When did cleverness become passé?
When did innuendo become unnecessary?
When did thinking become superfluous?
The joy of humor is in getting the joke. It’s more satisfying when you are mentally involved, when you must think before you laugh. If you don’t know where a joke is going, getting there is fun.
But the opposite is also true: When the journey is obvious, the reward is slight.
Al Lowe, creator of Leisure Suit Larry, wrote adventure games for sixteen years during the heyday of Sierra Online. He is currently involved in a Kickstarter campaign to raise development funds to bring back his iconic title, Leisure Suit Larry in the Land of the Lounge Lizards.

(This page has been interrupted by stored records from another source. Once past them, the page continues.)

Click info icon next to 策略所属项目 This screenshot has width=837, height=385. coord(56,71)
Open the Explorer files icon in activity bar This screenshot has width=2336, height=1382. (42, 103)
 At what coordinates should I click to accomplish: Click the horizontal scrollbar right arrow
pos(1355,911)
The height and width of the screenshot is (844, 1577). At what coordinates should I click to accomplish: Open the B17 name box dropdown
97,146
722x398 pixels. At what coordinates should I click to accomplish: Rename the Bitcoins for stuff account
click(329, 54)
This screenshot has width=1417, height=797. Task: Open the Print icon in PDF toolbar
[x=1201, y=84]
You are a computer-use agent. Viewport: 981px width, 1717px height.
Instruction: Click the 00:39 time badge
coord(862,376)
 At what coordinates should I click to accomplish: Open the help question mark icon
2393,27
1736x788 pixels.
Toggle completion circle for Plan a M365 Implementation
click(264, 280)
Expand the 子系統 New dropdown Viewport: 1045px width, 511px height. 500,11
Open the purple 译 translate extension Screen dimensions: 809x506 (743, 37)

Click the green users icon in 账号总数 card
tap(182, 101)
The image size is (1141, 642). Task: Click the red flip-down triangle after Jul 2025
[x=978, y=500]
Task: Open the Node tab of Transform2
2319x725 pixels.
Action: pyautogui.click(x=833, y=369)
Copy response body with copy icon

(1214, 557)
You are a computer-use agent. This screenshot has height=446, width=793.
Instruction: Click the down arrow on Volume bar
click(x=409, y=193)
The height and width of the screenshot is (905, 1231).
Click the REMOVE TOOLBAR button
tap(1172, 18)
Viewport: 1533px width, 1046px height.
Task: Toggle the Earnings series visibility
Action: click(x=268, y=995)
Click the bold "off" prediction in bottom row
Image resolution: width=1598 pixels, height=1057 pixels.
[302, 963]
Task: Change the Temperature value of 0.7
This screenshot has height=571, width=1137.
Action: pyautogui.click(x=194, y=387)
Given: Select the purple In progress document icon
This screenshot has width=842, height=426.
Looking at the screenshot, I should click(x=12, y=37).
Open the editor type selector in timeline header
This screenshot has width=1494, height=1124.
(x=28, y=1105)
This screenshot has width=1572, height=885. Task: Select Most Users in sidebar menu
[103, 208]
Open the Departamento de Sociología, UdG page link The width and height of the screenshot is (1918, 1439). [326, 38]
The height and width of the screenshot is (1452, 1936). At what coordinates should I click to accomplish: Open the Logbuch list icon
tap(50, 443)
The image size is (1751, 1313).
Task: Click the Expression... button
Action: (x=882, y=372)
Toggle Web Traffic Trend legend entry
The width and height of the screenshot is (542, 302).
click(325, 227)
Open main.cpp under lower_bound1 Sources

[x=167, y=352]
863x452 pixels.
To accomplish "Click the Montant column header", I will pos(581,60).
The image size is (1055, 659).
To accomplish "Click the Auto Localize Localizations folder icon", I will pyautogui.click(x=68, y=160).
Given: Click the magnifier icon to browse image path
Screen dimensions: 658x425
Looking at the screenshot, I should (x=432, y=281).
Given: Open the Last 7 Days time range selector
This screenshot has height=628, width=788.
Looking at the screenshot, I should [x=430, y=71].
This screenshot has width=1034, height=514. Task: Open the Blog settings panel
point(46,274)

I grew up loving humor. I’ve laughed at comedians from Bob Hope to George Carlin to Louis C.K. I love films by the Marx Brothers, Mel Brooks, Woody Allen. Weird, wild, and wacky is fine by me. “Anything goes” is a great philosophy … until the creators grow lazy.
Too much of today’s entertainment purports to be funny, but the humor is mostly wisecracks, put-downs, gross-out jokes, or obvious puns. What happened to cleverness? Wit? Topical references?
Of course, it’s easy to tell which sitcoms to avoid: anything with a laugh track. Producers tell you when they don’t respect you. It’s a lazy response to unfunny material.
It’s the same with videogames. For about a decade, computer games were funny. While Leisure Suit Larry was one the first humorous games, the late ’80s and early ’90s were filled with one hilarious release after another: Maniac Mansion, Monkey Island, Space Quest, Sam & Max, Day of the Tentacle, Sorcerer’s Apprentice, and on and on.
One day, it stopped. Within a year, humor disappeared from gaming. Why?
The joy of those adventure games was immersing yourself in an alternate world, one with strange, unique characters, interesting locations, and rules of logic; one filled with puzzles that forced you to think; where gameplay was based on contemplation instead of twitch; and where humor had time to be properly set up.
For the most part, those games were written by amateurs, since there were no classes on creating interactive stories. I learned to program by reading books, but there were no game design books then so I learned the only way I could: by playing the games of others, analyzing them, and then trying my best to do something similar or better. I made some beginner’s mistakes in my early games but, over the years, I learned and the games got better. Through trial and error, we created a genre.